Extrait du texte ::
Réunion du 17 novembre 2010 à 17h00
Commission d'enquête sur les mécanismes de spéculation affectant le fonctionnement des économies

Patrick Artus, directeur de la recherche et des études économiques de Natixis, professeur de sciences économiques à Paris-I et à l'école polytechnique :

On en parle dans les cercles économiques. Il me semble que le mécanisme de base est le suivant : les pays occidentaux, qui souffrent de la concurrence des pays émergents depuis le milieu des années quatre-vingt-dix, ont compensé par une politique de création monétaire chronique. J'adhère à l'idée que la politique monétaire expansionniste a pallié la faiblesse des salaires. C'est vrai aux Etats-Unis et au Japon. La création monétaire a soutenu la demande, de logement surtout, mais aussi d'actifs de toute espèce. Mais la consommation est restée atone.

Jeu de données ::
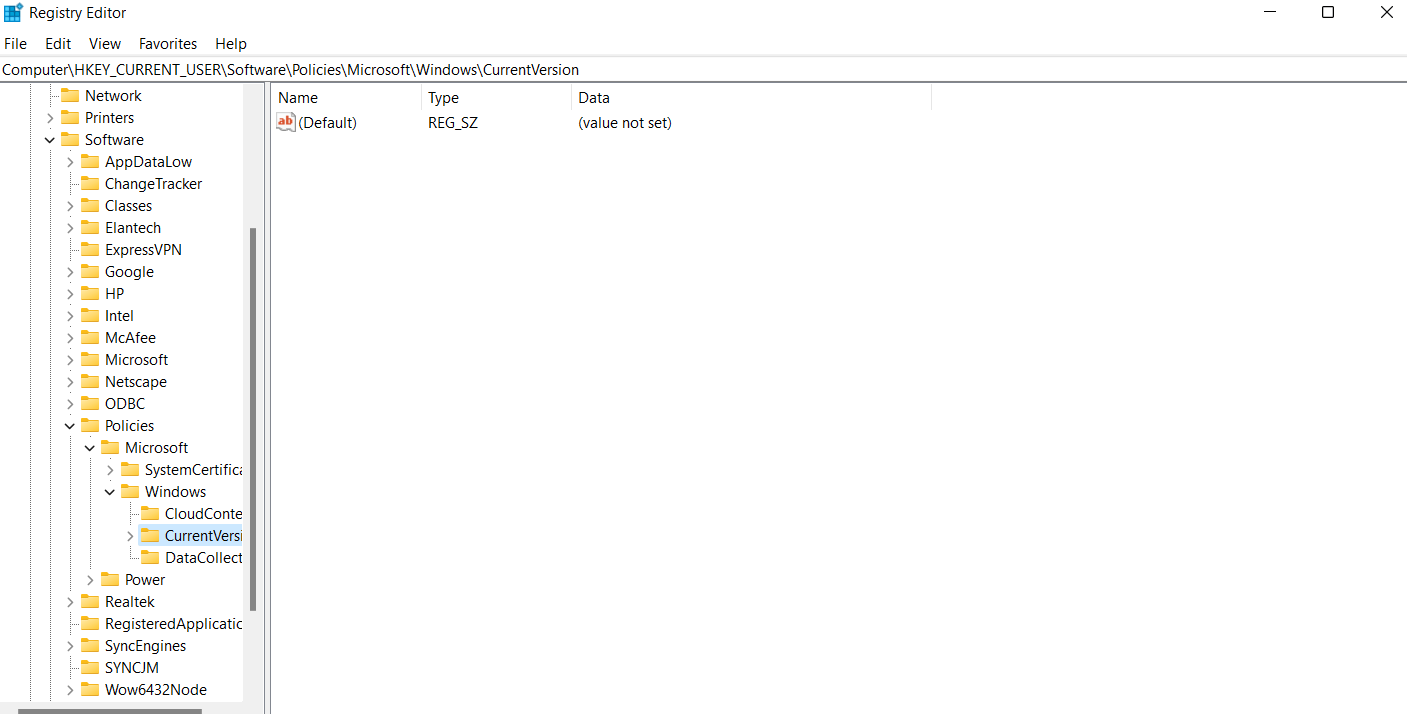Viewport: 1407px width, 714px height.
Task: Click the folder icon next to Google
Action: (89, 271)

Consigne de l'exercice :: Reproduisez mot pour mot l'intégralité de l'extrait sur la création monétaire.

Réponse attendue ::
Réunion du 17 novembre 2010 à 17h00
Commission d'enquête sur les mécanismes de spéculation affectant le fonctionnement des économies

Patrick Artus, directeur de la recherche et des études économiques de Natixis, professeur de sciences économiques à Paris-I et à l'école polytechnique :

On en parle dans les cercles économiques. Il me semble que le mécanisme de base est le suivant : les pays occidentaux, qui souffrent de la concurrence des pays émergents depuis le milieu des années quatre-vingt-dix, ont compensé par une politique de création monétaire chronique. J'adhère à l'idée que la politique monétaire expansionniste a pallié la faiblesse des salaires. C'est vrai aux Etats-Unis et au Japon. La création monétaire a soutenu la demande, de logement surtout, mais aussi d'actifs de toute espèce. Mais la consommation est restée atone.